Viso earned a national reputation for her fresh approach to contemporary art and special interest in Latin American artists during her 12 years at the Hirshhorn Museum in Washington, D.C., the last three as director. With the Walker collection now at her disposal, the Star Tribune was curious about what surprises she might unearth.
Like most museums, the Walker is structurally an iceberg, with a crown of gleaming galleries atop a labyrinth of stairways, frame shops, archives and storage rooms. Joe King, the museum's assistant registrar, led the expedition through a warren of back corridors and security doors to a freight elevator that plunged eight stories.
Behind more locked doors, the storage rooms with their concrete floors and cinder-block walls are glamour-free and spartan. Low-wattage motion-activated lights flick on as visitors enter, but the high-ceilinged spaces remain dim and a little gloomy.

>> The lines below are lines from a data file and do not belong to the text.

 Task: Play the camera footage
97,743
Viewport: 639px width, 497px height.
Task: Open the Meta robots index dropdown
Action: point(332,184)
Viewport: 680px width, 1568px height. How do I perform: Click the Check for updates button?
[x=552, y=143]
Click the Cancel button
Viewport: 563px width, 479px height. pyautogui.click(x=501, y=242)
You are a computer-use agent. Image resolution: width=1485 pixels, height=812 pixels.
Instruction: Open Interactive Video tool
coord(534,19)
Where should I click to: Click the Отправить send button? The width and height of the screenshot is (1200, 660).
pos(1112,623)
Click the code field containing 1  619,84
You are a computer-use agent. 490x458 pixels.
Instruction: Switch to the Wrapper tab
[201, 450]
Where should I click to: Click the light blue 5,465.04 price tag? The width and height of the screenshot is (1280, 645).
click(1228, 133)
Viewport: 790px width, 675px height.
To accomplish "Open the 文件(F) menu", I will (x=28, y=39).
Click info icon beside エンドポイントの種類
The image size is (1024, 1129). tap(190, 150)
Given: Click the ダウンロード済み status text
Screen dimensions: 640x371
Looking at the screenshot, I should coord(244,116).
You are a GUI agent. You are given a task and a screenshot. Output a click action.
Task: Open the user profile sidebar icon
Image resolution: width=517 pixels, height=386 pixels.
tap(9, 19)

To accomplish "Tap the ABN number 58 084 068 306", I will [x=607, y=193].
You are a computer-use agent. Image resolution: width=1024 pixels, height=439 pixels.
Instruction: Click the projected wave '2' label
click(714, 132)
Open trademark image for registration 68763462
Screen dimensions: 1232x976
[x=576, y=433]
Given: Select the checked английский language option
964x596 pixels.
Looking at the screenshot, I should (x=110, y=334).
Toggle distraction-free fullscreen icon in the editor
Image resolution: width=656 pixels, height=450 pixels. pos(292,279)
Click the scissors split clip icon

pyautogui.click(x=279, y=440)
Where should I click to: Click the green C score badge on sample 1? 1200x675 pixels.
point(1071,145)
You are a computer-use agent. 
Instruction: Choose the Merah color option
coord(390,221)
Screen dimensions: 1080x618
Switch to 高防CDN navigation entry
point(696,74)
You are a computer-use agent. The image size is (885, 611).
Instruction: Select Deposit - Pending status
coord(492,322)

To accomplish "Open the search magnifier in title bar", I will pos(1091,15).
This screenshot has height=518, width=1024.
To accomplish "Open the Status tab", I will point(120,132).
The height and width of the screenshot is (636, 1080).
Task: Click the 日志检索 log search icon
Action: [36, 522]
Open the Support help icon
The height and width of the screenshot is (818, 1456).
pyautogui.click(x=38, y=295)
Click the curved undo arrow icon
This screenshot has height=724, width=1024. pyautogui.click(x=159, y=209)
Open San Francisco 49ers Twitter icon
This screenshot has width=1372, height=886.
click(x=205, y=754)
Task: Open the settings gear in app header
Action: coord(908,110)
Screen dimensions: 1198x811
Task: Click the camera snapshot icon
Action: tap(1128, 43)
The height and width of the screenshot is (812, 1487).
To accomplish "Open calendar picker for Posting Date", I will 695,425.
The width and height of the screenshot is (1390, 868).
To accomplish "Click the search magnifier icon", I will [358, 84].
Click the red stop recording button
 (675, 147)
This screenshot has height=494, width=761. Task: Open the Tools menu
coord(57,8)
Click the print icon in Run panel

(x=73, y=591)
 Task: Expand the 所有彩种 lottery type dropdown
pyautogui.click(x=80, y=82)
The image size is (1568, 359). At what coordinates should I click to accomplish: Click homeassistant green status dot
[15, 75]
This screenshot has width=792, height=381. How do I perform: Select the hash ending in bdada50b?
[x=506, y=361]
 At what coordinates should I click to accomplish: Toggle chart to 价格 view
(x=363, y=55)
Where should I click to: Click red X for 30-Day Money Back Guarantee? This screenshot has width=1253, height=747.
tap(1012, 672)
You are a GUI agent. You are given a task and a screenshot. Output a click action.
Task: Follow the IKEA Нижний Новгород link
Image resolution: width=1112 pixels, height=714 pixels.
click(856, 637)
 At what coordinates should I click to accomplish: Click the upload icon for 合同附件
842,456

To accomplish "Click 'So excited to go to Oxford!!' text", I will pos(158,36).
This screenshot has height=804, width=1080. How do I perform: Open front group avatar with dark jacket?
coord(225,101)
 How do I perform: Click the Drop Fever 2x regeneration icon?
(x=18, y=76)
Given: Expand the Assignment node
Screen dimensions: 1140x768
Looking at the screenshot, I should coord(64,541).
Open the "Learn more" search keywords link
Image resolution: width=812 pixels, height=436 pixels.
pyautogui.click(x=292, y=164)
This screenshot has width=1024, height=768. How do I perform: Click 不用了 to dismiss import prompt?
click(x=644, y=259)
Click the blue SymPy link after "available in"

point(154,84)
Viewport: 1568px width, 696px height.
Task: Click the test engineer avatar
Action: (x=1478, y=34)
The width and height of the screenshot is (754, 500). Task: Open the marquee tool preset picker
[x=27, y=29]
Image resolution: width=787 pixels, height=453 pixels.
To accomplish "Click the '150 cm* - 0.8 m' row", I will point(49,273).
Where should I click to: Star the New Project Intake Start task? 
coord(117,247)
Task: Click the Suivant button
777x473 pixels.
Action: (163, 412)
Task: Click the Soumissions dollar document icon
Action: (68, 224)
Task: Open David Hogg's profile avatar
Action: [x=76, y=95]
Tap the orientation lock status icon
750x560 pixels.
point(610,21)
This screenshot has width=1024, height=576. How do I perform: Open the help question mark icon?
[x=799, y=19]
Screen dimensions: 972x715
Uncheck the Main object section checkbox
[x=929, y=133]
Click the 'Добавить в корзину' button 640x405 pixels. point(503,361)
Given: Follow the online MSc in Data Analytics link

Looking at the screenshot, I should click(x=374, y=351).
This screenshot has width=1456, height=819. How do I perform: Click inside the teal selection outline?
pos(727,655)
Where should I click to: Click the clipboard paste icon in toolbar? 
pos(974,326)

There are separate rooms for sculpture (the most crowded), art on paper (10,000 prints, drawings and photos in immense rolling cabinets) and paintings (clipped willy-nilly to tall metal-mesh sliding racks).
"Isn't this a dream space?" gushed Viso about a room that, to anyone but a museum director, might look like an especially clean and well-ordered warehouse. There's no need to organize anything by theme or subject; every object, painting and piece of paper has a radio-frequency identity tag attached.
"Look at this wacky, wonderful thing," she said, crouching beside what appeared to be a chrome lamp topped by a ball of amber lightbulbs that flickered on and off in odd patterns. Called "Electric Flower," it's a 1967 Pop sculpture by Otto Piene, a now-obscure German whose work is enjoying a resurgence of attention, Viso said.